The Crouch End Spriggan

By Dudley Miles - Own work, Public Domain,

The city sparks it.

I feed on as many books of London lore as I can find, everything from Neverwhere to London Orbital, King Rat to A Journey Through Ruins, Savage Messiah, The Great God Pan and The London Adventure. They map a place I sense is there, just out of sight.

There’s a natural pull to the useless, to the broken down, the arcane. In London before the Olympics there’s a lot of that. I look at strange graffiti on the walls of friends’ squats, smoke on the roofs of houseboats, see the city as strata, layers of packed story, myth and heartache. There are stories of giant beasts in the marshes, skinned and headless bears, reptiles pulling down geese in the river.

I fill my head with shibboleths, knowledge at odds with the pace, the dirt, the press of crowds. I love all that too, the life of the city, the sheer human chaos of it: but this feeling, this pull towards something older, or perhaps ageless, is real. I walk amongst Victorian ruins on the Middlesex Filter Beds, break onto a reservoir with friends, marvel at the lost rivers buried by time and development. On Horsenden Hill, where they say an Anglo-Saxon king fell long ago, I disturb cottaging men and watch a crow pluck the eyes from a mouse.

I imagine a golem on the streets of Stamford Hill, the decaying bodies of green men out on Walthamstow Marsh, ifrits brightening the skies over Edgware Road.

One thing solidifies all this. A real physical thing that tells me it’s not just me, this is something legitimate, something I can touch. I get this sense of history, folklore, of stories trapped in soil, encased in the mortar and concrete. Of residual paganism seeping through brick. Some deeper or parallel reality right there to see, if you were willing.

The Crouch End Spriggan.
The Crouch End Spriggan.

It lives on Parkland Walk. I always picture it in the rain, greasy city drizzle. Bracken threaded with spiny thorn branches, diurnal foxes, lycra clad cyclists taking a route both scenic and convenient from Finsbury Park to Highgate. Following the old train line, out of use for many years now, a platform mossed and overgrown. It’s popular with dog walkers, couples arm in arm on a Sunday stroll.

In the railway arches near Crouch End, that’s where you can see it, the spriggan. It slides out of the brickwork as if caught between dimensions, perhaps seven feet tall if it could stand. It’s a marvel, amongst the overgrowth and the lurid graffiti. I often stop and stare at it. It reminds me of those old Machen stories, relics of older mythologies making themselves felt in the city. It just seems right.

Direction:
According to the Crouch End Spriggan essay, between which two places do cyclists ride along Parkland Walk? The items after this point have no connection to the Crouch End Spriggan essay.

Supplied entries:
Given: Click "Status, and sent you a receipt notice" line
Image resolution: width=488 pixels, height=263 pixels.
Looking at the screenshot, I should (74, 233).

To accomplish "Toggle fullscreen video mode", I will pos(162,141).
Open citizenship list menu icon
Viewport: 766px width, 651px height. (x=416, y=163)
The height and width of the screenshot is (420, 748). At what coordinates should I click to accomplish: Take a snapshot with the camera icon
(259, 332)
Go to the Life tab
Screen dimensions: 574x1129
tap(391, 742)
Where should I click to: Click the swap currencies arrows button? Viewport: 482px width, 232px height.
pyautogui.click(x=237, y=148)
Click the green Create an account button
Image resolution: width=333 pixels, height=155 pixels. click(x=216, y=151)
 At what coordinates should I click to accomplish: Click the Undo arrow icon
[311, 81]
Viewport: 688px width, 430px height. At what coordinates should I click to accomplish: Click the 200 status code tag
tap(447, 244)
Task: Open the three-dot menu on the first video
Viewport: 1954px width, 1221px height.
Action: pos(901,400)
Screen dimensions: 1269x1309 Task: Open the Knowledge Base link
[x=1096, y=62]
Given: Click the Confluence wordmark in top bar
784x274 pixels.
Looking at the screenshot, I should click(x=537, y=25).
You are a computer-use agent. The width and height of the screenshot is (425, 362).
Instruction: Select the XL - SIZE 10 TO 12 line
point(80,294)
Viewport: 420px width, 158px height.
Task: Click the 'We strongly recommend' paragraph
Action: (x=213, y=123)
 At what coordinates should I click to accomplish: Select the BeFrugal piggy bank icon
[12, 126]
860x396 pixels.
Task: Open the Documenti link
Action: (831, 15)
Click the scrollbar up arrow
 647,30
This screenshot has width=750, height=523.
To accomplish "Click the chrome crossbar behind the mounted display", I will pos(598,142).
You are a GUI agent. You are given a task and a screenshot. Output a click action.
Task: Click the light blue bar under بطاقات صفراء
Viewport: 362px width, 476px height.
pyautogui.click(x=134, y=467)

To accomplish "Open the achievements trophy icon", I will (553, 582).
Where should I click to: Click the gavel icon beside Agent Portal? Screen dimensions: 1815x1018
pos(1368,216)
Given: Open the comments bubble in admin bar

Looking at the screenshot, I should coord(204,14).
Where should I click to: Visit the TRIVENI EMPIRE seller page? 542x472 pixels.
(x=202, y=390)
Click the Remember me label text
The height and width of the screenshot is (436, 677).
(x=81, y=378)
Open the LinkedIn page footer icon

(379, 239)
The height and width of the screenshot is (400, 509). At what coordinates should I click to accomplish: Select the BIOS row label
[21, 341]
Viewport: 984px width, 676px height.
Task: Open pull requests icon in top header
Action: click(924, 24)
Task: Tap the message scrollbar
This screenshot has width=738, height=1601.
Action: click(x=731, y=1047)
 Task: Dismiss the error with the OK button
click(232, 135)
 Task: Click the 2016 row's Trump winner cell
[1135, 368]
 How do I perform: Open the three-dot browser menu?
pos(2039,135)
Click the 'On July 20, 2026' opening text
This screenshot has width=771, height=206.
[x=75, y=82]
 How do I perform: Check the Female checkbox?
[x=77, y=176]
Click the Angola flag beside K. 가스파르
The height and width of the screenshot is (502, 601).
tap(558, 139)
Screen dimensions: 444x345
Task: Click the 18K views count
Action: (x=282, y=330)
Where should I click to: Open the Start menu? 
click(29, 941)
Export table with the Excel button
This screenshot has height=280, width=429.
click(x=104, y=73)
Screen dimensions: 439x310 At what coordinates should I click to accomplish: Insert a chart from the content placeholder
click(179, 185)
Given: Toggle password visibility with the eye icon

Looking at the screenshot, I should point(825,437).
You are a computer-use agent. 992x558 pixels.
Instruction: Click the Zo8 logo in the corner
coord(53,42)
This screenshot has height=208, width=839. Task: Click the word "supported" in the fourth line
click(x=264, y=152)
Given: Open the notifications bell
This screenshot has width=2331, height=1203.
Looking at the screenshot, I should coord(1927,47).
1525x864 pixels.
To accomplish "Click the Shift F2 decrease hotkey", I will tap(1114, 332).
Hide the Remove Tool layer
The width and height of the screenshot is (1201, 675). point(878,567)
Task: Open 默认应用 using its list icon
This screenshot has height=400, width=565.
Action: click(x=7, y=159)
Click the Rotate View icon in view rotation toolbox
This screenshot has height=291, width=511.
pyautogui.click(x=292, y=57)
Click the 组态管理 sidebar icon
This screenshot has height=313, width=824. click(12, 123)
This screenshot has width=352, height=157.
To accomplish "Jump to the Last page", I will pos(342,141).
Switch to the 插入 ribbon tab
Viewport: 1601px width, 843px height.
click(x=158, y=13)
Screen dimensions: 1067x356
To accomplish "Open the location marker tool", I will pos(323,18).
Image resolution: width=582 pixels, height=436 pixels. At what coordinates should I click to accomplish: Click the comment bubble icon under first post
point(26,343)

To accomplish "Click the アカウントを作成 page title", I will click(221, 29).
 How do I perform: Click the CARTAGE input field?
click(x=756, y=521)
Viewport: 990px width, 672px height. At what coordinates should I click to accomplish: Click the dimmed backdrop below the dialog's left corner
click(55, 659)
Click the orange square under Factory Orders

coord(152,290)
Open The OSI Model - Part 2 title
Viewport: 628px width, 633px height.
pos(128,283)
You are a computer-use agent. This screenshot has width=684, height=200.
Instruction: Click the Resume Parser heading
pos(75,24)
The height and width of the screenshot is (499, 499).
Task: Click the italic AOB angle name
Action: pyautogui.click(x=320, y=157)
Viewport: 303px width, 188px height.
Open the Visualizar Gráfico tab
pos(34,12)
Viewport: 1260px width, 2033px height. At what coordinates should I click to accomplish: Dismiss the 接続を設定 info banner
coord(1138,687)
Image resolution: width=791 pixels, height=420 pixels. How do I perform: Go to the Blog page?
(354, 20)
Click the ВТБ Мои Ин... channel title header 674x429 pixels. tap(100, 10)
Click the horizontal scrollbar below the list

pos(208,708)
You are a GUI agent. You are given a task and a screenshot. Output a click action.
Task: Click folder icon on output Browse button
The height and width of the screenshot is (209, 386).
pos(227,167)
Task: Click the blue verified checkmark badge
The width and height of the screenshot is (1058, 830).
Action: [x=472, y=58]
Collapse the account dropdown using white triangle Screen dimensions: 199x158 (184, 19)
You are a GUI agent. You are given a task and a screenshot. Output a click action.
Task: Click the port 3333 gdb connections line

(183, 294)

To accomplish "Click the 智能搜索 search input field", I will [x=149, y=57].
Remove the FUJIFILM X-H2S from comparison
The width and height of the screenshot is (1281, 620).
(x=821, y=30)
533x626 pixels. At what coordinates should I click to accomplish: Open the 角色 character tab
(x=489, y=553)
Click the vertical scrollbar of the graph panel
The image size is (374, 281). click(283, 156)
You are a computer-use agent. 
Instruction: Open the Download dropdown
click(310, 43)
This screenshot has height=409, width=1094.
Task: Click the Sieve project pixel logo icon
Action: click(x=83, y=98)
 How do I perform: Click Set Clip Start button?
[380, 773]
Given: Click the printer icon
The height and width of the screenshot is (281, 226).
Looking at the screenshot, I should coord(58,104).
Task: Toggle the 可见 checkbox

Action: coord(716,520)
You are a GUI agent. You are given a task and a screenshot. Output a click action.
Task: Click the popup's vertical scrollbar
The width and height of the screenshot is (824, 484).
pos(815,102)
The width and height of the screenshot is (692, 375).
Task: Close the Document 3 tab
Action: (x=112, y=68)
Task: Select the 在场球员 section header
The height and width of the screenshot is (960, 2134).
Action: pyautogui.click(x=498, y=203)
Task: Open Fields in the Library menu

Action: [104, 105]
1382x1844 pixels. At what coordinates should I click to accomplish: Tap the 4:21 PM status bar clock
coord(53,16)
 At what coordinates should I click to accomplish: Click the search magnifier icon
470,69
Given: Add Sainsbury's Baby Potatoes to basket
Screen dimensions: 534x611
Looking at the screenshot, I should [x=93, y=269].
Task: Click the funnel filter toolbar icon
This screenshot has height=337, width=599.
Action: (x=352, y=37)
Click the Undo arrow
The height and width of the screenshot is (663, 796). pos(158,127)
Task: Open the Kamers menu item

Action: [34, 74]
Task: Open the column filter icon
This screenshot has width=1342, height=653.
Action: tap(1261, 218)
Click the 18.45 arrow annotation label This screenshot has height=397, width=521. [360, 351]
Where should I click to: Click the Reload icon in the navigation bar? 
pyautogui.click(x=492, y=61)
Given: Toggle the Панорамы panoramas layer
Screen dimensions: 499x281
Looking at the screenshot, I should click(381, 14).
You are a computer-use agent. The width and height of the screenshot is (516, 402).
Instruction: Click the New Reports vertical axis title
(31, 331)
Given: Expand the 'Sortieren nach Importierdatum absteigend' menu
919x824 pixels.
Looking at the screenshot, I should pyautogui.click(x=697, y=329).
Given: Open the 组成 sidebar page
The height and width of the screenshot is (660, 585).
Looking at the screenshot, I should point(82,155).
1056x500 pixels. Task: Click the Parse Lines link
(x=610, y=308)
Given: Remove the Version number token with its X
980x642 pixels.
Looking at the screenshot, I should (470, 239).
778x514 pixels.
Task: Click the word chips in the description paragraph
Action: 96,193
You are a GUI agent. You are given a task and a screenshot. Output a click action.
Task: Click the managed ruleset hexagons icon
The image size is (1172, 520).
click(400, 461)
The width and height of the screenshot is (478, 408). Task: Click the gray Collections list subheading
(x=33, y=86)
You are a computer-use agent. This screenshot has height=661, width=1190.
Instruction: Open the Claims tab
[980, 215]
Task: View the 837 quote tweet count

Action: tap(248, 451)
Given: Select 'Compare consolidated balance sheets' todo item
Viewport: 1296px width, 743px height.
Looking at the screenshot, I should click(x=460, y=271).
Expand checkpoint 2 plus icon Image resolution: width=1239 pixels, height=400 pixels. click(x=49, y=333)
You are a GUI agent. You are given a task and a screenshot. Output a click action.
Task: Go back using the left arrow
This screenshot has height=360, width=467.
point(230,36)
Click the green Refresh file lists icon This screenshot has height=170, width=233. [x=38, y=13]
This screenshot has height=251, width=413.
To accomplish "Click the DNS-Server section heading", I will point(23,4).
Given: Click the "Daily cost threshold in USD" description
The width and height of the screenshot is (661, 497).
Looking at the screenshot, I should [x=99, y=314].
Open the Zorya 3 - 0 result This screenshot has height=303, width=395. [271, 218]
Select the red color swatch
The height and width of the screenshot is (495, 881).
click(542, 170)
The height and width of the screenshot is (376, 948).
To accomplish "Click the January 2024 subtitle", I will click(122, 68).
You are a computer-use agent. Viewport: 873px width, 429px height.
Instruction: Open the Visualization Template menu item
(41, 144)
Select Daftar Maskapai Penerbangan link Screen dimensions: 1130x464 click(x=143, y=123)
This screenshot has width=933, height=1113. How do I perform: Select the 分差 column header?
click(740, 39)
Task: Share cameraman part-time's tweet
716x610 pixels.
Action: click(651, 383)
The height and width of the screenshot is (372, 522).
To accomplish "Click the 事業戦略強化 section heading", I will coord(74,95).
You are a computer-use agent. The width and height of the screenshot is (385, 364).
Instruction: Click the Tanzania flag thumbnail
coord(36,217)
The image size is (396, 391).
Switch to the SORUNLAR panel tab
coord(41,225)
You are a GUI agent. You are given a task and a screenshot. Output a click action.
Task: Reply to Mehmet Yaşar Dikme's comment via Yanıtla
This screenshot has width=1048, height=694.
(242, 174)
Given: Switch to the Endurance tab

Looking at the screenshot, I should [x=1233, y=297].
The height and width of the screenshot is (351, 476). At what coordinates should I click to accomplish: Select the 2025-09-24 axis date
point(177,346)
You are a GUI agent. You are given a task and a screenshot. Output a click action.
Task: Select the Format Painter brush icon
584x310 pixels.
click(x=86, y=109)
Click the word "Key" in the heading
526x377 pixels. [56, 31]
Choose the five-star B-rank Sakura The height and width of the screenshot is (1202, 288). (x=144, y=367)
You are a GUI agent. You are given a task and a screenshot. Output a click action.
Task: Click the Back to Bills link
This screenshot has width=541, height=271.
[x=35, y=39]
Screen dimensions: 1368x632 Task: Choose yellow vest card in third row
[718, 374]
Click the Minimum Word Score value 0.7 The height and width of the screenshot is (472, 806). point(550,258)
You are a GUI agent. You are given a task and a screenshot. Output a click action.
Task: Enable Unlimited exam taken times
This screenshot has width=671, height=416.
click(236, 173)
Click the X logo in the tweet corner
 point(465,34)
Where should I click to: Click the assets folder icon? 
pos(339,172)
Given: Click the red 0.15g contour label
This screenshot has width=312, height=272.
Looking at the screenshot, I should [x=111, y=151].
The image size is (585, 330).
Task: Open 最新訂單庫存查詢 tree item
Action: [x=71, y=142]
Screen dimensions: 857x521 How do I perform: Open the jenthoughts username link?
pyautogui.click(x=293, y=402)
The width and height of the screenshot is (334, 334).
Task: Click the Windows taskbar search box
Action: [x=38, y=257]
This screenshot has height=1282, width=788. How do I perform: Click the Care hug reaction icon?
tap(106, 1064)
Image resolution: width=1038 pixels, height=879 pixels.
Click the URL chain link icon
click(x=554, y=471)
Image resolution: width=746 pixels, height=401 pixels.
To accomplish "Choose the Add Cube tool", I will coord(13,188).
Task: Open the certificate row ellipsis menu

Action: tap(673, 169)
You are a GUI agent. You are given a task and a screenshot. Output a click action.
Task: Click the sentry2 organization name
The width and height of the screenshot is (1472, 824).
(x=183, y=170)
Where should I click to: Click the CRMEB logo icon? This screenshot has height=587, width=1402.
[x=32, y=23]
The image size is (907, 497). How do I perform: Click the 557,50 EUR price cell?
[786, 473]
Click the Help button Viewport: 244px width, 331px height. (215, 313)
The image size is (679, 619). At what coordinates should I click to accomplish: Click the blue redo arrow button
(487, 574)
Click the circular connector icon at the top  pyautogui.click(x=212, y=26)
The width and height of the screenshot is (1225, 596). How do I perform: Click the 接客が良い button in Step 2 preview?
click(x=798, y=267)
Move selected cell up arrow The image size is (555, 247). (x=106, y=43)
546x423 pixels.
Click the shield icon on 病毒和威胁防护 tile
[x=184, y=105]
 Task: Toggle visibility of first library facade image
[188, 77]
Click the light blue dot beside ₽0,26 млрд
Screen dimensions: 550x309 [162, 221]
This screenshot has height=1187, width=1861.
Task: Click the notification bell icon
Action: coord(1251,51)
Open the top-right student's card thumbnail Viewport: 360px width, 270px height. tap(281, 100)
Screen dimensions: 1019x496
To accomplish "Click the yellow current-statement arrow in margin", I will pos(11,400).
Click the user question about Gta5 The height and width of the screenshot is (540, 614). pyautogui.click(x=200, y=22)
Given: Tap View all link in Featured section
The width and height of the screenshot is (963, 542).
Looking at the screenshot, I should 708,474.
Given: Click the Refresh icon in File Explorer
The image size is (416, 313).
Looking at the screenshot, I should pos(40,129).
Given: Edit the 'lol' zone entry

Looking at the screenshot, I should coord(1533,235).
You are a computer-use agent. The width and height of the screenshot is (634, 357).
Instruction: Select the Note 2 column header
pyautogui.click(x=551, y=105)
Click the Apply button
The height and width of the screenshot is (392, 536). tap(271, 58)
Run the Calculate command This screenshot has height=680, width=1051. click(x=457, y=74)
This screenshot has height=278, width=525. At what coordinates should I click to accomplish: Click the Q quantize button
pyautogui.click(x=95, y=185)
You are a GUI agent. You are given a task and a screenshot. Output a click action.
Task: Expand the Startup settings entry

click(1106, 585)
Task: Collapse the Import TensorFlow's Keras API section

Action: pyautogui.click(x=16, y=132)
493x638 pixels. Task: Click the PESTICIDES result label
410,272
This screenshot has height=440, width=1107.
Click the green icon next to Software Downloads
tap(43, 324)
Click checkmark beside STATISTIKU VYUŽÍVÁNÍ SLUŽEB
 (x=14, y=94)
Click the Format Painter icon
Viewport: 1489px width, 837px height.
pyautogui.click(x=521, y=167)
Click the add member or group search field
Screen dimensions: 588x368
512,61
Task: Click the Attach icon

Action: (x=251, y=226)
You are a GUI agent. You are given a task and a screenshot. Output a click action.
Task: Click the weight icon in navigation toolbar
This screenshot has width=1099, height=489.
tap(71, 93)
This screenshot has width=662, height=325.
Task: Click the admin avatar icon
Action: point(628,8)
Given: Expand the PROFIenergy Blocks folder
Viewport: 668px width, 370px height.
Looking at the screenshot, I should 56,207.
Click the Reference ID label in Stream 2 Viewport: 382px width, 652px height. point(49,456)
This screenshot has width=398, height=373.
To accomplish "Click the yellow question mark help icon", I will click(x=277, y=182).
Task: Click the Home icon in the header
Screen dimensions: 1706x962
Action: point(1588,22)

The response:
From Finsbury Park to Highgate.